Espina, cuento incluido en el libro “Nube” de Rodrigo Villegas

Espina

 A mi abuelo, a su tierra, a su historia. A su sangre, que ahora es la mía.

  I

            Come. Se lleva pedazos de pescado a la boca. Pejerrey. Carne blanca, algodón salado. Retira los huesos plateados de sus labios y los tira en un recipiente rojo de plástico encima de la mesa, al lado de su plato y el de sus hijos. Dentro: huesos, cáscaras de postre y de papa.

            Come. No levanta la cabeza del plato. Come. No respira. Se apura, como si detrás hubiera otro como él, hambriento, esperando a que se distraiga para robarle el mote, el fideo, la papa, el postre y el pescado. Come. Transpira. Los dorsales de su nariz, su frente y parte delantera de sus cabellos: aguanosos. Sudor. Come. No responde a las preguntas de su hijo, al llanto de su hija, a la recriminación de su mujer. Come.

            Una espina. Una pequeña escarcha afiligranada se incrusta en algún rincón de su laringe, al interior de su cuello grueso y moreno. El tiempo se detiene, las voces no se escuchan en sus ojos desorbitados, en sus cachetes escarlata, morados, azules. El sonido que sale por su boca es un gemido lloroso, inentendible.

            Los hijos, la esposa, los comensales, a los que ha visto por primera y última vez en las mesas de madera sucias de aquel mercado, las vendedoras de papa, de lechuga, de tomate, de cebolla lo observan con miedo, inquietos de que, una vez más, la extinción se haga carne en el cuerpo de un parroquiano, de un habitante de la zona, de, en este caso, un chofer de minibús, un padre, un esposo y un trabajador. Pero lo que los pasivos espectadores, entre ellos sus hijos y su mujer, no saben de aquel hombre fofo y moreno es que es, también, un asesino. El homicida sanguíneo, el derrochador de la sangre heredada, del apellido con el que vive y que le ha dado a sus hijos.

            Come.

II

            El pasado, los recuerdos que forman el sueño que hoy te nubla el cerebro adormecido, falto de aire. Te mueres. Te mueres.
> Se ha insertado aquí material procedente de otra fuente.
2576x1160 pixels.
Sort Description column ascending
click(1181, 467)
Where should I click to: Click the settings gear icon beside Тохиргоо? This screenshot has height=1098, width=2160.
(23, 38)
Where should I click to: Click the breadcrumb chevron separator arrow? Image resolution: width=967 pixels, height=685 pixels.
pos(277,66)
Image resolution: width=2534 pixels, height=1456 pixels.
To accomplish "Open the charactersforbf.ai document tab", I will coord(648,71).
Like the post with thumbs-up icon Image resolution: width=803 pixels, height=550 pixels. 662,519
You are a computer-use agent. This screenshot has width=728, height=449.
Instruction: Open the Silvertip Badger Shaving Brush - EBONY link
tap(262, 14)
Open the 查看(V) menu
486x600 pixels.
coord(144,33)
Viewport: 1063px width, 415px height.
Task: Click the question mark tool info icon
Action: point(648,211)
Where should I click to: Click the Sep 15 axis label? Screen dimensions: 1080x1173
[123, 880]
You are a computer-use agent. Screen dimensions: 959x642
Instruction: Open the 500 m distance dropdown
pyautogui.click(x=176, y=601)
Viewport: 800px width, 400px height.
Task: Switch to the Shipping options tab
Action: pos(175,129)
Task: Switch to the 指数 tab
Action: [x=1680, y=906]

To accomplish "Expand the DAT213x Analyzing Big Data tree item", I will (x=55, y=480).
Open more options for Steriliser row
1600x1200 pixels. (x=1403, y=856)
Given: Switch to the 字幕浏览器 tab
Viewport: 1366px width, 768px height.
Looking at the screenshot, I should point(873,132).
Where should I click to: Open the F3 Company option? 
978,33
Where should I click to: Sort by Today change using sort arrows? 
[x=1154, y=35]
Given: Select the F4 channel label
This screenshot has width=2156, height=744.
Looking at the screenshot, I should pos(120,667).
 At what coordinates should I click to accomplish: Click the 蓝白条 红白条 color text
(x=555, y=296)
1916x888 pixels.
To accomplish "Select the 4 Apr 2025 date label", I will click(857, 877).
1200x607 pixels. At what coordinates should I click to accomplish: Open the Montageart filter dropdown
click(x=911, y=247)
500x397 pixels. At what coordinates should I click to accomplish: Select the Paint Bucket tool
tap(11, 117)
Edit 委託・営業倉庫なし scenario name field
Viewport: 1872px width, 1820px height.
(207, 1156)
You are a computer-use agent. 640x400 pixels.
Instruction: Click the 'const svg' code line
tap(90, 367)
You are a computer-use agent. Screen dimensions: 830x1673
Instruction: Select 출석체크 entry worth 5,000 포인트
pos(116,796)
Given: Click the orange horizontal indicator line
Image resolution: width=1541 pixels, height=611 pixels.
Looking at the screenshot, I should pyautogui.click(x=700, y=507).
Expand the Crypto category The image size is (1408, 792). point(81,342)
            Una película: las imágenes, fotografías de un espacio revisitado, moldean una historia, forman una anécdota, la más importante, la más influyente. La de tus manos empuñando el arma. La pólvora que escapa del tubo metálico, la bala hervida, la bala que quema. La bala que impacta con la carne, con el pecho, con el alma. De tu padre.

 

III

            Dictadura. El olor de las balas, el sonido del camino trazado, la búsqueda del cuerpo. Las posibilidades son inmensas. Los militares escuchan los gemidos como ruido de gloria, de amor propio, de servilismo a la patria que exige sangre para ser patria. Y ríen, ríen al incorporar espíritus derrumbados a la cima, a la montaña humana que construyen, que idealizan como esencia verde camuflado, como homenaje a la Gran Sangre, al Dictador.

            Escenario: la mina. Año: 1981. Territorio: Bolivia. El terreno preciso de esta imagen persistente en la memoria: Siete Suyos.

            Guerrilla: mineros contra militares. En un puente de piedra, por donde pasan los volvos con minerales, los tractores y los tanques, de un lado a otro, se disparan, se apertrechan como pueden.

            Los milicos tienen todas las de ganar: armas de mayor generación, táctica, estrategia y alevosía. Hambre de sangre heredada del Dictador que pisa Palacio con sus botas relucientes, antes de barro y de lluvia roja, podrida.

            Los mineros lanzan piedras, utilizan hondas, palos y lo que les llegue a la mano, lo que encuentren cerca. No utilizan dinamita. No atacan a matar. Ven a muchos jovencitos en esa muchedumbre verde que es la patria animal, la nación bestia.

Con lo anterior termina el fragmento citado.